Mulholland dr. et Los Angeles sont deux labyrinthes figuratifs, ou plutôt le même d’un point de vue intérieur ou extérieur. Mais ce motif donne surtout sa forme au récit considéré dans son ensemble. Dans la première partie, plusieurs histoires sont entremêlées, apparemment sans lien : celle de Betty et Rita, celle du réalisateur et de son film, celle du tueur à gage, et la courte séquence du rêve de Dan au Winkie’s. L’entrelacs est l’une des formes matricielles du labyrinthe, avec la spirale. Celle-ci gouverne le seconde partie, qui commence avec la découverte du cadavre de Diane. La spirale ajoute au labyrinthe une dimension temporelle que l’entrelacs ne possède pas. Dans cette partie, il n’y a plus qu’une seule histoire, et cette histoire réunit, bien que de manière illogique, tous les personnages entrevus lors de la première partie. Mais la linéarité du récit est brisée parce que l’on ne cesse d’aller et venir dans le temps. Il y a principalement trois moments : le dernier jour de Diane, dépressive, qui s’achève avec son suicide. Les jours qui précèdent, où elle commandite au tueur à gage l’assassinat de son amie. Enfin les jours plus anciens où elle découvre que Camilla veut interrompre leur relation, parce qu’elle est tombée amoureuse du réalisateur du film. Le fait que la clé bleue soit chez elle lors du dernier jour semble indiquer que le tueur à gage a accompli sa mission (ou croit qu’elle a été accomplie). Elle se suicide donc peut-être poussée par le désespoir d’avoir provoqué la mort de son amour. Mais en même temps, c’est bien Rita-Camilla qui découvre le cadavre de Diane, à la fin de la première partie. Elle peut, certes, très bien avoir échappé à la tentative d’assassinat, à laquelle on assiste au début du film. Mais on ne peut comprendre qu’elle trouve par la suite, dans son sac à main, la clé bleue, qui est censée se trouver chez Diane. Les deux parties ne collent pas, elles sont incompossibles, selon le mot de Leibniz. Sont dits incompossibles des mondes contradictoires qui existent en même temps.

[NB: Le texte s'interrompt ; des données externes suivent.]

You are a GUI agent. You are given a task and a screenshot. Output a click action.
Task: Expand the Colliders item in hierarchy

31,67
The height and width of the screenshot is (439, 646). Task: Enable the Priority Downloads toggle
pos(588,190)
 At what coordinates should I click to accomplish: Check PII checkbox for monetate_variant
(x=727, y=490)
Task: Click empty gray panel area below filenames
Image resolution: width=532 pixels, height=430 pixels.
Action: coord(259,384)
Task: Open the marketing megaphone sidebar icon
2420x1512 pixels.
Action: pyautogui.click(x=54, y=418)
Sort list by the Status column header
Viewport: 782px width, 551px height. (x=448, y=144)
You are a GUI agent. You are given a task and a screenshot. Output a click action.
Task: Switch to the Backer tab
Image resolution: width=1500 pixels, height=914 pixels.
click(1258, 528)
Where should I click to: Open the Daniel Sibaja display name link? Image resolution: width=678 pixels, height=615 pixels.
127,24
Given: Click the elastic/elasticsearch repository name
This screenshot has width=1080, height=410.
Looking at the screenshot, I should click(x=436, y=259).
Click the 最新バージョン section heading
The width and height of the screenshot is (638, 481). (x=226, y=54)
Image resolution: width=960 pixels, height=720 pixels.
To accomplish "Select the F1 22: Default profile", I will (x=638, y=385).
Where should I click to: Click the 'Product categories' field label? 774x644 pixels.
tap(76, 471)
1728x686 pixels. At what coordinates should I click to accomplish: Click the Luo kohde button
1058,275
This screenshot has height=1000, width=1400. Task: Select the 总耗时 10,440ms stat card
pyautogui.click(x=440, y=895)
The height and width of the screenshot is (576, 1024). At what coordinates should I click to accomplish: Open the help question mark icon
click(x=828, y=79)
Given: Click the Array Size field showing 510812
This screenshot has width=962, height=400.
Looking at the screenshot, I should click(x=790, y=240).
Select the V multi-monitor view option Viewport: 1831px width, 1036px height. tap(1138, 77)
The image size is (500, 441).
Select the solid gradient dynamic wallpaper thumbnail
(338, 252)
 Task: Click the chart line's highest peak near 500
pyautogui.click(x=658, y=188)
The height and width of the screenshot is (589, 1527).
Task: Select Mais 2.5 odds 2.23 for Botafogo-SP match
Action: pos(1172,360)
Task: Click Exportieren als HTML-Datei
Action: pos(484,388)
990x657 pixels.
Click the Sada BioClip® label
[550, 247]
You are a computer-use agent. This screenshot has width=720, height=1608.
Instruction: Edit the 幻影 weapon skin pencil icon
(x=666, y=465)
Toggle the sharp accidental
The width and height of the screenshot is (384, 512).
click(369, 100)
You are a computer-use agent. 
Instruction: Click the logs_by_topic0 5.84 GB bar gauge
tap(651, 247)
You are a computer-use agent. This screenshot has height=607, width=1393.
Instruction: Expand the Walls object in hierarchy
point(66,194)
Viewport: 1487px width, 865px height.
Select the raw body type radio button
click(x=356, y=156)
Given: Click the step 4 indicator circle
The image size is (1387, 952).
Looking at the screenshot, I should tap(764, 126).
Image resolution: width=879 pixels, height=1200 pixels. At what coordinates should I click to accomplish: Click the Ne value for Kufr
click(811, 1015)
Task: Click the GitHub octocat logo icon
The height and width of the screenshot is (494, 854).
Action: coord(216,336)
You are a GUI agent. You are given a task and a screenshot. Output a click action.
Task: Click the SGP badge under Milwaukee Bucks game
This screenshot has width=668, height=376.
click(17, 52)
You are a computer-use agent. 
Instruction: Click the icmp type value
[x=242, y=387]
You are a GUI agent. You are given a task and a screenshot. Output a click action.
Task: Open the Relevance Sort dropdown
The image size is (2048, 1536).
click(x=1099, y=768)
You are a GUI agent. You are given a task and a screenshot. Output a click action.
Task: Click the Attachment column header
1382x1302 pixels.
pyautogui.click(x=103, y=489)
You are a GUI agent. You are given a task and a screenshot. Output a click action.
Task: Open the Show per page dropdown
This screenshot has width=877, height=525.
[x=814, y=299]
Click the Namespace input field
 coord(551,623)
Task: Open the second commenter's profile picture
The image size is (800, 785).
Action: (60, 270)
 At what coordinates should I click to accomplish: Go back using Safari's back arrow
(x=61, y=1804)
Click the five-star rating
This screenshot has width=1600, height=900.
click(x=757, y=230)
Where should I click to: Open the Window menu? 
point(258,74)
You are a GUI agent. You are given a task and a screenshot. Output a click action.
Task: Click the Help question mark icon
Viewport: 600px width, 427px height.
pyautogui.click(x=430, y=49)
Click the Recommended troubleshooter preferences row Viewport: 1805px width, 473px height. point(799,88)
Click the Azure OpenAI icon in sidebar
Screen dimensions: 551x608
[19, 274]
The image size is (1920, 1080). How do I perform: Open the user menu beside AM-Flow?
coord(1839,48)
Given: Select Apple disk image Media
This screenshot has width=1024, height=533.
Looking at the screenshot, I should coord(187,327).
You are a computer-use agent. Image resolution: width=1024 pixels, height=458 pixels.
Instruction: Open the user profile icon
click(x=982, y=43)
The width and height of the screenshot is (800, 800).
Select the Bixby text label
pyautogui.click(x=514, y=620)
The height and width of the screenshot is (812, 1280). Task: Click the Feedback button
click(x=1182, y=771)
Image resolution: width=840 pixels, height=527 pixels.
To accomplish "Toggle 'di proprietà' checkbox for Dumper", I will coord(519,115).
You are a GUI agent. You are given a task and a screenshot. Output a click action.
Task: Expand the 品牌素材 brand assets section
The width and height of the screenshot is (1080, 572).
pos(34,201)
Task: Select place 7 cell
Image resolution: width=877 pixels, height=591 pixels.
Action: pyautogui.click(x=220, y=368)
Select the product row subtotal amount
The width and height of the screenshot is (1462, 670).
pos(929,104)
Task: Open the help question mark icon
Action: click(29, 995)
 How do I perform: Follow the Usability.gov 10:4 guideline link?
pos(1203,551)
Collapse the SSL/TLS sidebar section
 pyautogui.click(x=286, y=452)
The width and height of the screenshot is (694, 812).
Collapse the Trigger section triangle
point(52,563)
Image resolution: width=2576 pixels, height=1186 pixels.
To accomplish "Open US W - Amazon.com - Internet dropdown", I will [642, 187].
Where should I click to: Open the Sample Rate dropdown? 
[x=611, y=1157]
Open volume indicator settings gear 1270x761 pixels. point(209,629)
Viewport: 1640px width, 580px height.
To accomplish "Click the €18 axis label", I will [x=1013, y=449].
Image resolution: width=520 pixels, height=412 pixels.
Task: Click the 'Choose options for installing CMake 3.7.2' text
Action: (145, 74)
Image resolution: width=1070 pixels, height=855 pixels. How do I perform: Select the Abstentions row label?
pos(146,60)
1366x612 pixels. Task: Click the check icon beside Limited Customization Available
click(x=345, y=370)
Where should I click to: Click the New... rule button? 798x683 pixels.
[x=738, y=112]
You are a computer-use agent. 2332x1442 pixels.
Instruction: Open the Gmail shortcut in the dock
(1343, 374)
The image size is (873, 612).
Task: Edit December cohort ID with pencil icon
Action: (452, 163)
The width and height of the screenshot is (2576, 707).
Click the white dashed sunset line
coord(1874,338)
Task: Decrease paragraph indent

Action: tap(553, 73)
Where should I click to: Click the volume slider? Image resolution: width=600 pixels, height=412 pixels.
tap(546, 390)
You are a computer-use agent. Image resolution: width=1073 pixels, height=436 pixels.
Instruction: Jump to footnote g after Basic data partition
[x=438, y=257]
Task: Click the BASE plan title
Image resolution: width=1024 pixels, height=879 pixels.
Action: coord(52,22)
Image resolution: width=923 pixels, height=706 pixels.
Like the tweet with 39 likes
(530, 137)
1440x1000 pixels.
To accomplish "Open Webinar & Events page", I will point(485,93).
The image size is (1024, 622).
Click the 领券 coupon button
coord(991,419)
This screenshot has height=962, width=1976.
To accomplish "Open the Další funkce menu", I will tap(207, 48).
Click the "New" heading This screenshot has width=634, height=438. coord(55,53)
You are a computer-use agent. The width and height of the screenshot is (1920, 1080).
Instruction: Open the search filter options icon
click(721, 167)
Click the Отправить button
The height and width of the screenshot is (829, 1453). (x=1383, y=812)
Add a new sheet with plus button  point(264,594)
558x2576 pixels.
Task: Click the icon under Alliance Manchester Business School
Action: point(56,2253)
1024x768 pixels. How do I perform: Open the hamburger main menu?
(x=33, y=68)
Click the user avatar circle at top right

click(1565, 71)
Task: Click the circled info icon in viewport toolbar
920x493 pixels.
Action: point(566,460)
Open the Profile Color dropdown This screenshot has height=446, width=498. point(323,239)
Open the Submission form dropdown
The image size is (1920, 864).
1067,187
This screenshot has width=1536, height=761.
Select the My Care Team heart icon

La logique rationnelle, qui se base sur le principe de non-contradiction, et la physique newtonienne correspondent à une conception du monde qui s’est effondrée au début du vingtième siècle. Les cubistes en ont pris acte, et leurs tableaux témoignent de la volonté de s’extraire de la vision du monde organisée rationnellement, notamment au moyen de la perspective, pour aboutir à une image de l’espace et du temps qui renonce à la logique rationnelle et adhère en même temps à une physique relativiste. La théorie de la relativité d’Einstein (Albert) date de 1905. Cette physique implique de prendre en compte la position de l’observateur, qui change selon ses déplacements ce qui modifie l’aspect spacio-temporel du monde.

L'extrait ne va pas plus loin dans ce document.